Start of Input

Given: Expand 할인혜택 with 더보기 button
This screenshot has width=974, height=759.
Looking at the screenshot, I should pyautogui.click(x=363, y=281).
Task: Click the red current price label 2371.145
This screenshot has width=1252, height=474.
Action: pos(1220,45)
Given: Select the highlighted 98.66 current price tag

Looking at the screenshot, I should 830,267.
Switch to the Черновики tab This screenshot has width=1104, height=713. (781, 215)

End of Input
Start of Input

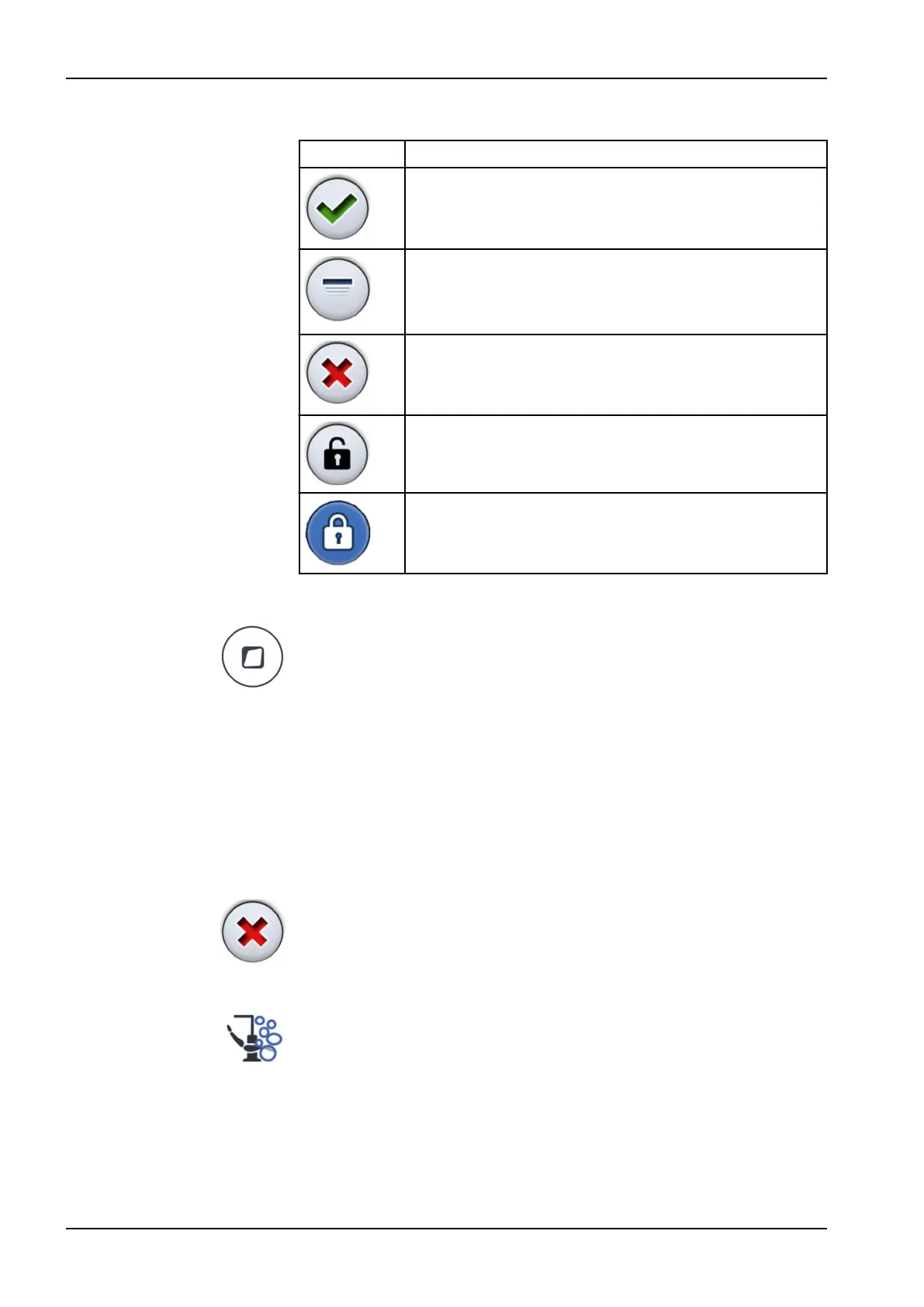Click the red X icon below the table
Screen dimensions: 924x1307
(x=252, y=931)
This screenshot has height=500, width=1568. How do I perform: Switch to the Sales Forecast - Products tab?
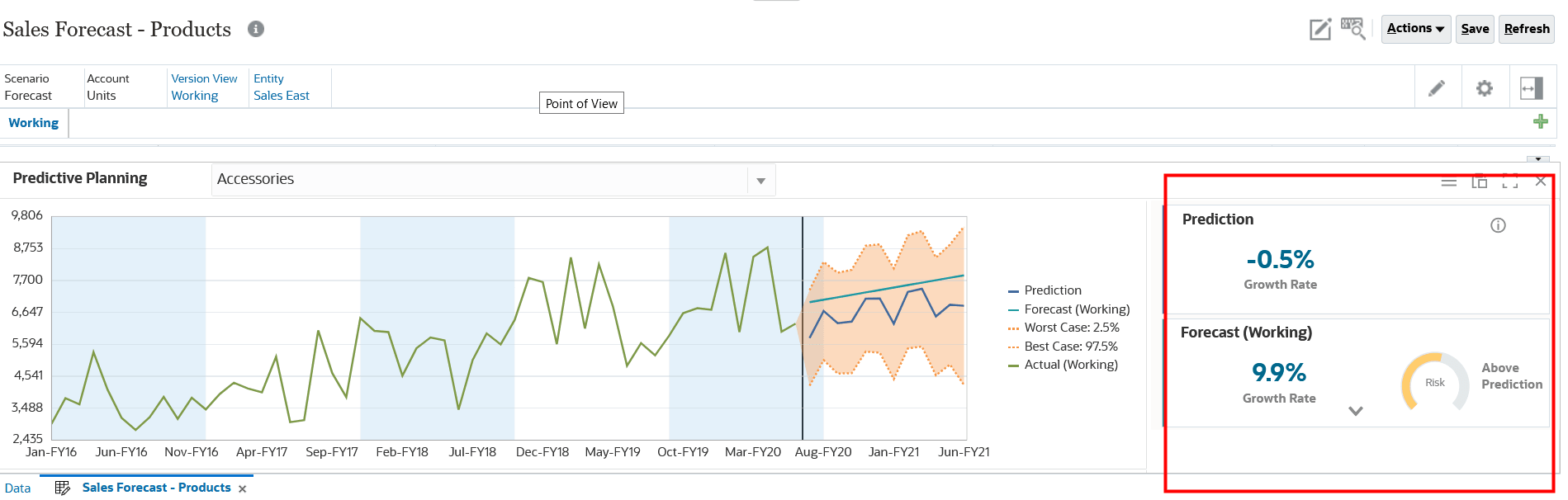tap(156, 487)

End of Input

__Work to complete__: From the records above, print only the lines between the one holding "Given: Expand 할인혜택 with 더보기 button" and the one holding "Switch to the Черновики", inclusive, exactly as they stand.

__Result of the exercise__:
Given: Expand 할인혜택 with 더보기 button
This screenshot has width=974, height=759.
Looking at the screenshot, I should pyautogui.click(x=363, y=281).
Task: Click the red current price label 2371.145
This screenshot has width=1252, height=474.
Action: pos(1220,45)
Given: Select the highlighted 98.66 current price tag

Looking at the screenshot, I should 830,267.
Switch to the Черновики tab This screenshot has width=1104, height=713. (781, 215)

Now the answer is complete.